Back to the main page

Mailing List Logs for ShadowRN

From: shadowrn@*********.com (Bira)
Subject: [Getting slowly back On Topic] Good Blood Spirits
Date: Mon Mar 25 10:05:01 2002
On Mon, 25 Mar 2002 12:24:39 +0000
"Lone Eagle" <loneeagle2061@*******.com> wrote:

>
> >Slitting your own throat to summon a big-ass blood spirit is not self
> >sacrifice by my evaluation. That's what being discussed here, let's >keep
> >on topic :).
>
> What if you and your team are running in Aztlan, you've managed to cock up
> somehow and now you're surrounded by half a dozen large gribbly blood
> spirits intent on killing all of you, if pulling your Cougar fineblade and
> removing your own heart, still beating from your chest to summon a "blood
> spirit" will save your friends, is the only way to save your friends then
> doing so is self sacrifice.

This raises up an interesting moral question, and may put the character
trough some dire straits in his afterlife. Good purpose, despicable
methods - it'd be interesting if his fellow runners were called (in
dreams, perhaps) at a later time to testify for (or against!) the
deceased magician in one of those classical "heavenly" (not necessarily
Christian, there are other religions that would also be appropriate) trial
scenes.

> >However, you can just change a few "cosmetic" aspects in the act and
> >make it much more noble in the character's views. Causing a "miracle"
> >instead of summoning a spirit, summoning a differen kind of spirit or
> >dying "spontaneously" without bloodshed as the character's soul leaves
> >his body are all things than can be combined to make a perfecly noble
> >and unambiguous sacrifice, great for ending a PC mage's career in grand
> >style :).

PROBLEM STATEMENT.
Retype the ShadowRN mailing list post in full, word for word.

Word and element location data

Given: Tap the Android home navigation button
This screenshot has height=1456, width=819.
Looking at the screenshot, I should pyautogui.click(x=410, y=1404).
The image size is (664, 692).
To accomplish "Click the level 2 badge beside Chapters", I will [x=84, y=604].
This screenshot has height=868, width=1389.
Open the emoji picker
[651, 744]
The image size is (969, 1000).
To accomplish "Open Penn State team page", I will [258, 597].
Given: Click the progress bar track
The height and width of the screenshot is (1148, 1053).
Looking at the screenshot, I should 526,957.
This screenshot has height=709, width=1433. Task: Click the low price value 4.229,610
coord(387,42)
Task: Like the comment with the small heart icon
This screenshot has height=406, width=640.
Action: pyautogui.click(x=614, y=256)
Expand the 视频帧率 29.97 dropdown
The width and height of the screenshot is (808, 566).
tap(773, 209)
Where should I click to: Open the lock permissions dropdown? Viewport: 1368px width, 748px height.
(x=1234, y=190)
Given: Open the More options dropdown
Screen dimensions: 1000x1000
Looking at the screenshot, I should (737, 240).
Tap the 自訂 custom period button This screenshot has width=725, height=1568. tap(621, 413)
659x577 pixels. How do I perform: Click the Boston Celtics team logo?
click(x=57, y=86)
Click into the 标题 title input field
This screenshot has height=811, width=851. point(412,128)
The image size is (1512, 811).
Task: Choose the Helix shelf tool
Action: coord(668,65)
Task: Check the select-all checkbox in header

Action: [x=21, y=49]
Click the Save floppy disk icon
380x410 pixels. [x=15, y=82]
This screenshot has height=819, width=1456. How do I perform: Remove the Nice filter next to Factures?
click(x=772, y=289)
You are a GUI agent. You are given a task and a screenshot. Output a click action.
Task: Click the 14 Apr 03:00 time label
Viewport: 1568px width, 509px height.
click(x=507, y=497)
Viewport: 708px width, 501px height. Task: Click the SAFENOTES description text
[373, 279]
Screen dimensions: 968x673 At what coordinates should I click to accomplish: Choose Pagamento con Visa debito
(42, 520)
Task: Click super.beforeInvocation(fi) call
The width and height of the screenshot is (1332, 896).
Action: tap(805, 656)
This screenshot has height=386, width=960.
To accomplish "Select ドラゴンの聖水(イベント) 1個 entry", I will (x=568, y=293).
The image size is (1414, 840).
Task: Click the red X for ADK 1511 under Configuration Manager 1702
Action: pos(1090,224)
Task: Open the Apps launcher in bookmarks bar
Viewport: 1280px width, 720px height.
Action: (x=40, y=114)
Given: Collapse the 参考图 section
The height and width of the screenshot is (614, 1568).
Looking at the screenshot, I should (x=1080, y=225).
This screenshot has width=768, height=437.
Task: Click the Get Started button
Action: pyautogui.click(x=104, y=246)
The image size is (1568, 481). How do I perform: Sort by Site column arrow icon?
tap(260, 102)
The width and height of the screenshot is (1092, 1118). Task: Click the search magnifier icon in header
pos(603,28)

OUTPUT OF THE EXERCISE.
Back to the main page

Mailing List Logs for ShadowRN

From: shadowrn@*********.com (Bira)
Subject: [Getting slowly back On Topic] Good Blood Spirits
Date: Mon Mar 25 10:05:01 2002
On Mon, 25 Mar 2002 12:24:39 +0000
"Lone Eagle" <loneeagle2061@*******.com> wrote:

>
> >Slitting your own throat to summon a big-ass blood spirit is not self
> >sacrifice by my evaluation. That's what being discussed here, let's >keep
> >on topic :).
>
> What if you and your team are running in Aztlan, you've managed to cock up
> somehow and now you're surrounded by half a dozen large gribbly blood
> spirits intent on killing all of you, if pulling your Cougar fineblade and
> removing your own heart, still beating from your chest to summon a "blood
> spirit" will save your friends, is the only way to save your friends then
> doing so is self sacrifice.

This raises up an interesting moral question, and may put the character
trough some dire straits in his afterlife. Good purpose, despicable
methods - it'd be interesting if his fellow runners were called (in
dreams, perhaps) at a later time to testify for (or against!) the
deceased magician in one of those classical "heavenly" (not necessarily
Christian, there are other religions that would also be appropriate) trial
scenes.

> >However, you can just change a few "cosmetic" aspects in the act and
> >make it much more noble in the character's views. Causing a "miracle"
> >instead of summoning a spirit, summoning a differen kind of spirit or
> >dying "spontaneously" without bloodshed as the character's soul leaves
> >his body are all things than can be combined to make a perfecly noble
> >and unambiguous sacrifice, great for ending a PC mage's career in grand
> >style :).